TASK PROMPT:
Pictures must not appear in the copy. Reproduce exactly, and only, the lines from the one with "Image resolution: width=1300" through the end of the data below.

Start of INFORMATION GIVEN

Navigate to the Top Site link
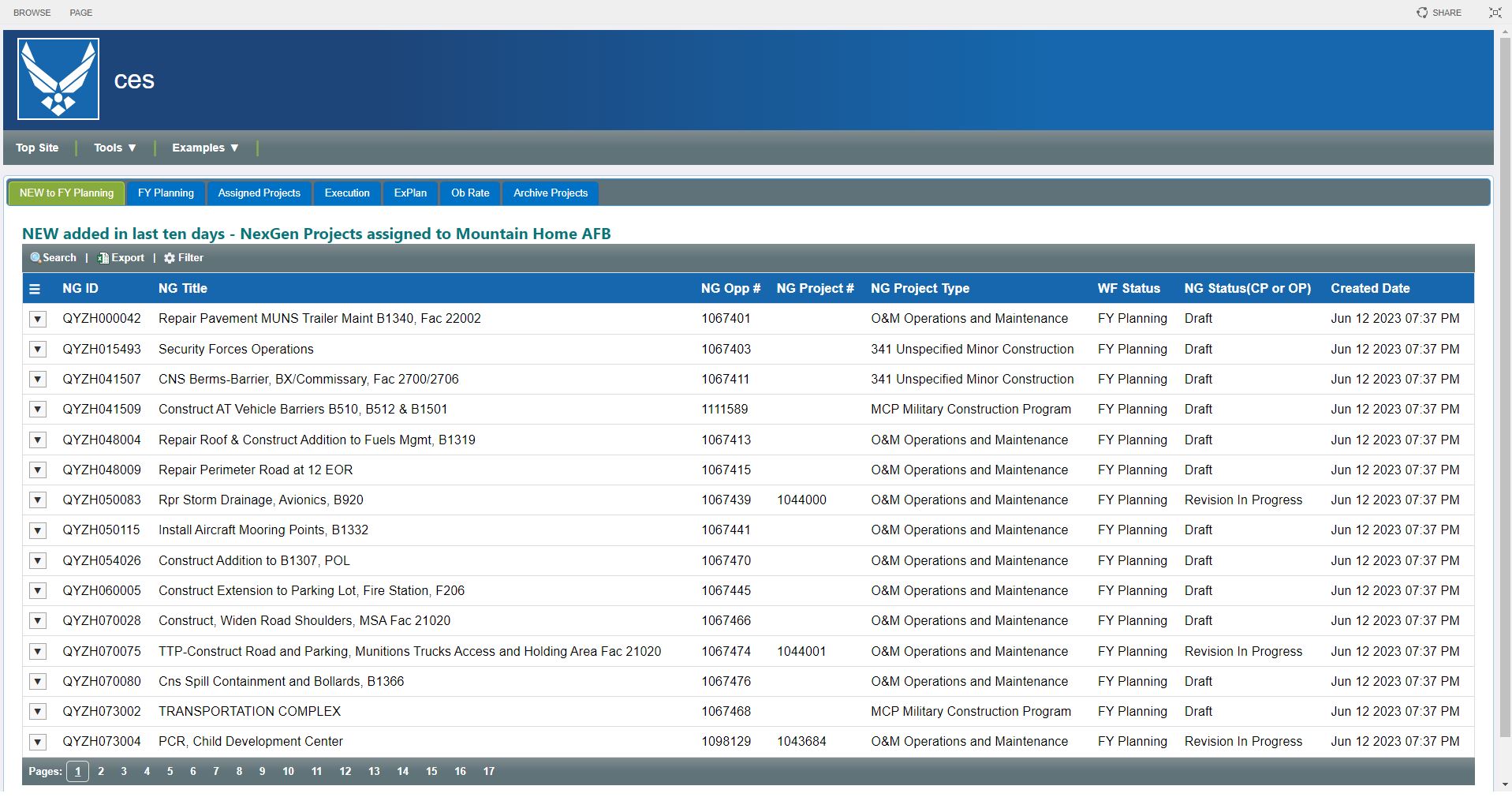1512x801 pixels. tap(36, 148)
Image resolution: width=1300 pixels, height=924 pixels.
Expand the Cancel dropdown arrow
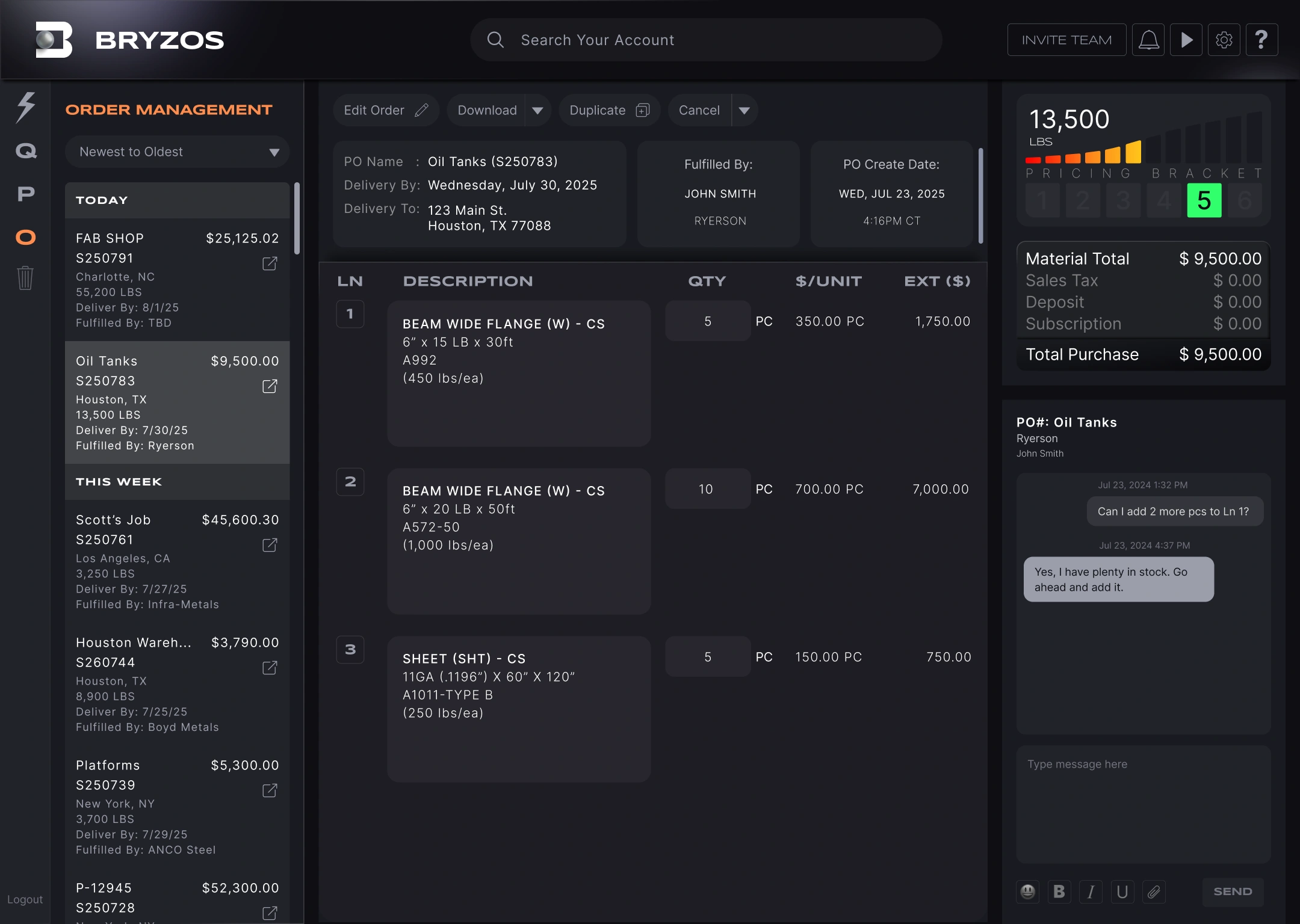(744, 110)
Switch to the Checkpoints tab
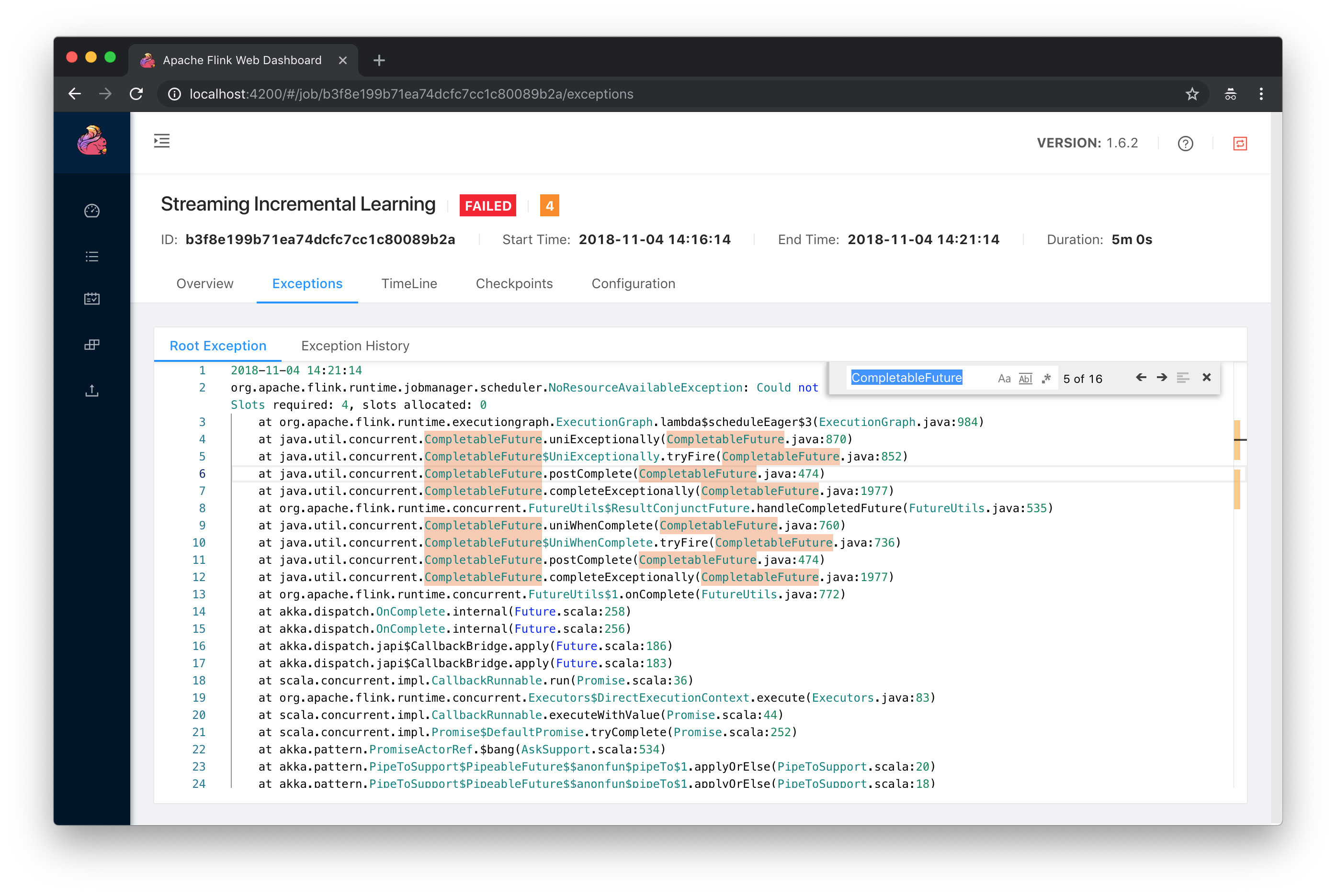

End of INFORMATION GIVEN

RESPONSE:
Image resolution: width=1300 pixels, height=924 pixels.
Expand the Cancel dropdown arrow
(744, 110)
Switch to the Checkpoints tab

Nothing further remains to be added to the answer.